Mitochondrial homeostasis is maintained by a combination of biosynthesis, fusion/fission and autophagy, also known as mitophagy [5-7]. In this study, we show for the first time that Nkx2-3/ULK1 pathway-mediated mitophagy plays an important role in sustaining the self-renewal capacity of HSCs. We find that the transcription factor Nkx2-3 is specifically enriched in HSCs and its deficiency results in gradual decreases in HSC number and long-term reconstitution ability in both mice and humans. Mechanistically, Nkx2-3 promotes the metabolic fitness of HSCs by directly regulating the transcription of ULK1, which is required to clear activated mitochondria via mitophagy. Collectively, our findings unveil new insights into the mitophagy regulation of HSCs.
What did we show?
We first performed single-cell RNA sequencing (scRNA-seq) analysis of murine hematopoietic stem progenitor cells (HSPCs) and identified 12 different cell populations. It was found that Nkx2-3 was highly expressed in the most primitive HSC population (C1 cluster). Indeed, its expression pattern was similar to previously identified HSC regulators, such as Egr1, Hlf, Hes1, Mecom, Nr4a1, etc. Of note, NKX2-3 expression was also highly enriched in human HSCs (Figure 1).
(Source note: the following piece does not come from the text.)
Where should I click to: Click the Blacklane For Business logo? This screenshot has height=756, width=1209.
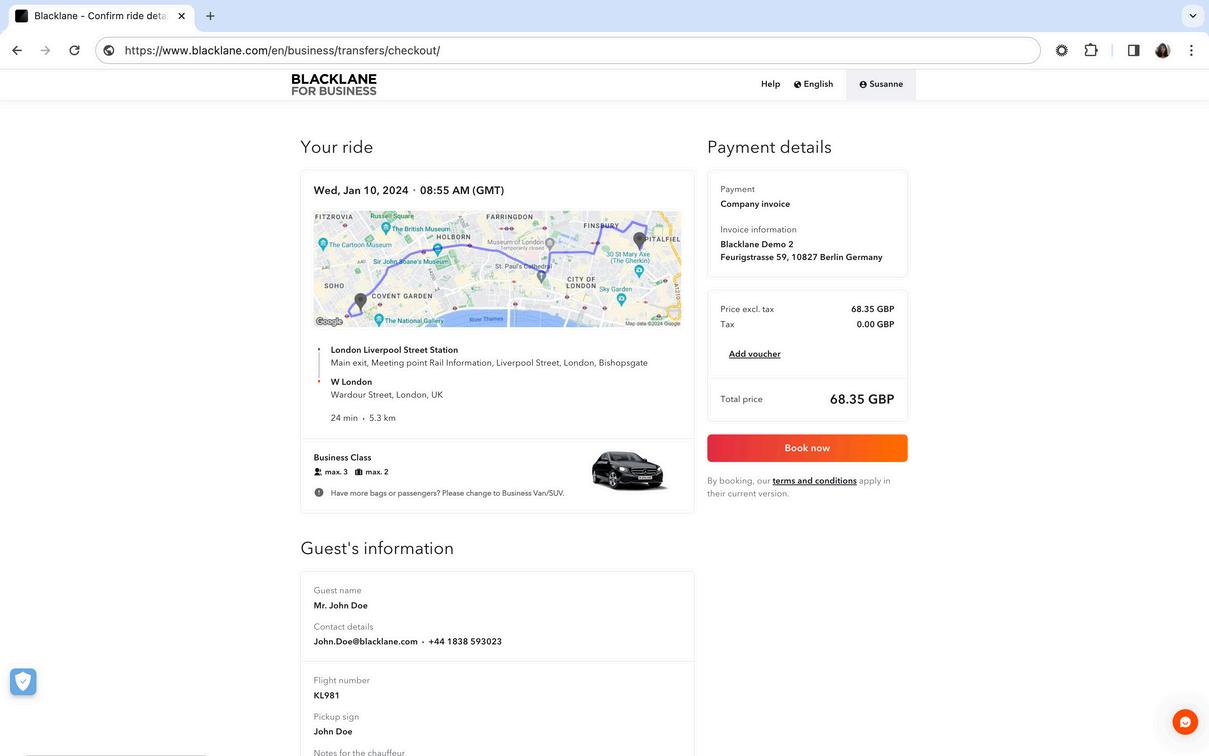tap(334, 85)
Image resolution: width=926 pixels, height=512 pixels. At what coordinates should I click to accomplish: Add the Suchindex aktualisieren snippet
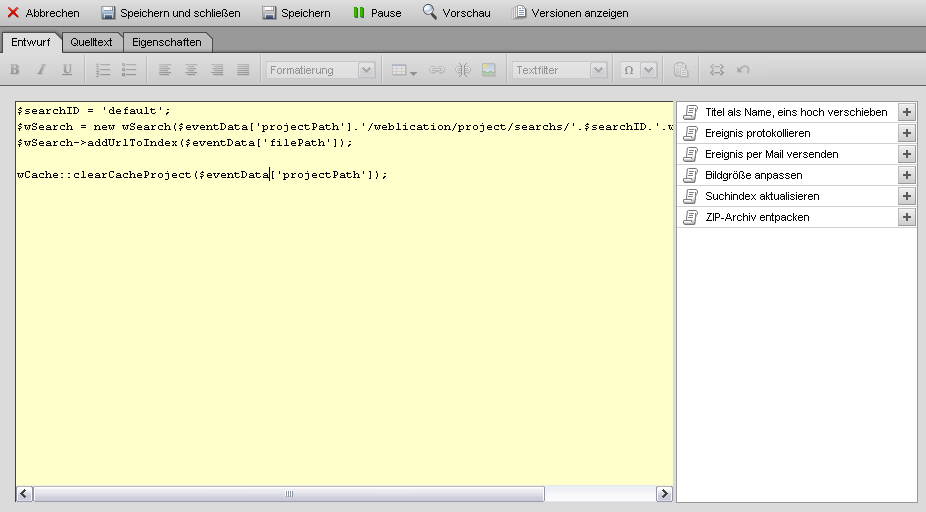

Figure 1. Nkx2-3 is preferentially expressed in primitive HSCs.
To determine the role of Nkx2-3 in HSCs, we used a conditional Nkx2-3 knockout mouse model (Nkx2-3fl/fl/Mx1-Cre). Intriguingly, we found that the number of HSCs was largely unchanged at 4 weeks but was significantly decreased at 20 weeks in Nkx2-3cKO mice after pIpC injection. To test whether Nkx2-3 deletion affects HSC potential to self-renew, we then performed a competitive bone marrow transplantation assay and found that the long-term hematopoietic reconstruction ability of HSCs was remarkably dampened after Nkx2-3 ablation. In contrast, overexpression of Nkx2-3 improved HSC function (Figure 2).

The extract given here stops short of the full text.